Recast the stretch of the listing from the line containing "Task: Open Options gear icon" through the line containing "Action: tap(101, 235)" as a Markdown table. Use the columns Row and Line, and leave out blank lines.

begin DATA SUPPLIED

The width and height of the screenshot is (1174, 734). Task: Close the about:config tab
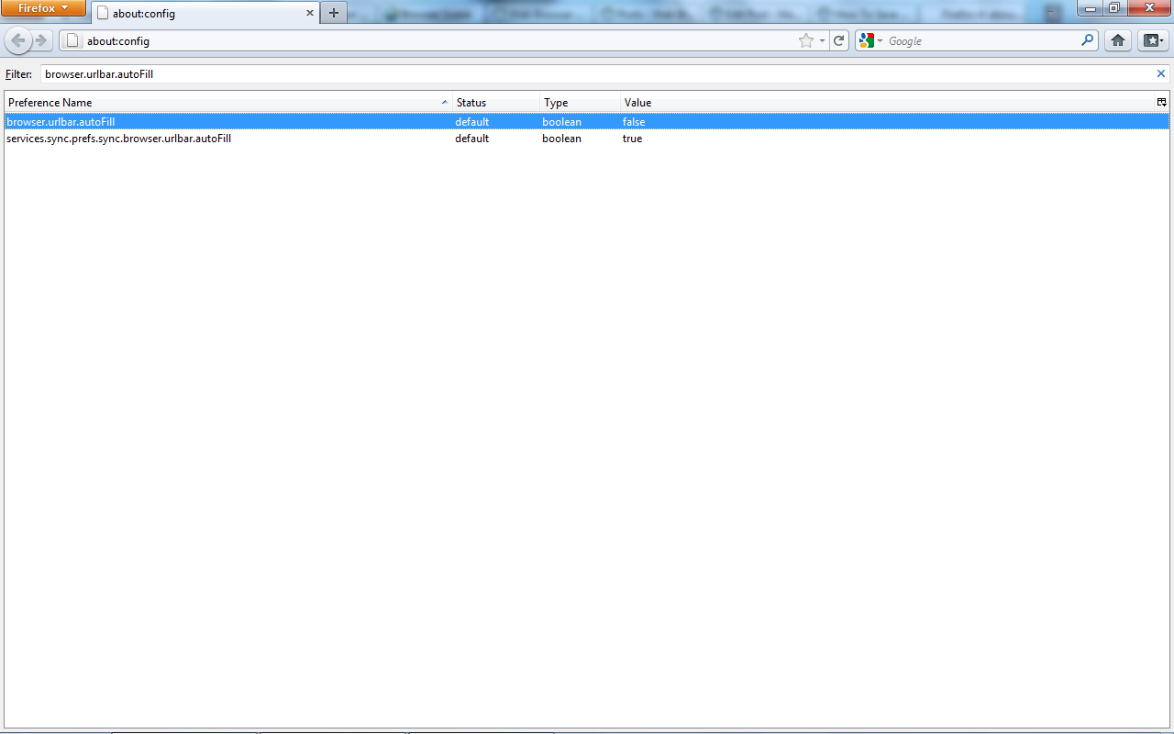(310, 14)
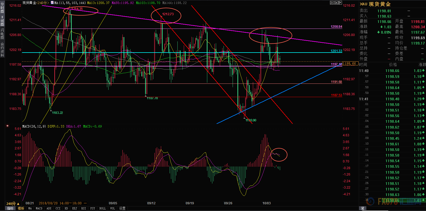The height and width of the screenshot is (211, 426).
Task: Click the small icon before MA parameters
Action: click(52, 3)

end DATA SUPPLIED
begin DATA SUPPLIED

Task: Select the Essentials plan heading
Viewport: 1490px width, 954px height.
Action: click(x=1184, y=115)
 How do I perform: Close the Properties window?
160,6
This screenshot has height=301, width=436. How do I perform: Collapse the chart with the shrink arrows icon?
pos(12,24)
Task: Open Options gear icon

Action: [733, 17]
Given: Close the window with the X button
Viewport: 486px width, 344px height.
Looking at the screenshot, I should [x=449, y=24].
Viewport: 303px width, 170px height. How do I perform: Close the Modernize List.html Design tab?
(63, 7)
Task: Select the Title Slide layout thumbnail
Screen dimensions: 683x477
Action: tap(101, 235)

end DATA SUPPLIED
begin DATA SUPPLIED

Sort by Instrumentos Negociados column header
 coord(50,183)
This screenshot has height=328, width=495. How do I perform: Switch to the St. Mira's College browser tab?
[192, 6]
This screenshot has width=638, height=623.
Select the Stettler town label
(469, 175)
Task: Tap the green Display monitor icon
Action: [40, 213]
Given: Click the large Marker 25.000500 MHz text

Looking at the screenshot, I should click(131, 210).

end DATA SUPPLIED

▶ _ANSWER TO THE EXERCISE_:
| Row | Line |
|---|---|
| 1 | Task: Open Options gear icon |
| 2 | Action: [733, 17] |
| 3 | Given: Close the window with the X button |
| 4 | Viewport: 486px width, 344px height. |
| 5 | Looking at the screenshot, I should [x=449, y=24]. |
| 6 | Viewport: 303px width, 170px height. How do I perform: Close the Modernize List.html Design tab? |
| 7 | (63, 7) |
| 8 | Task: Select the Title Slide layout thumbnail |
| 9 | Screen dimensions: 683x477 |
| 10 | Action: tap(101, 235) |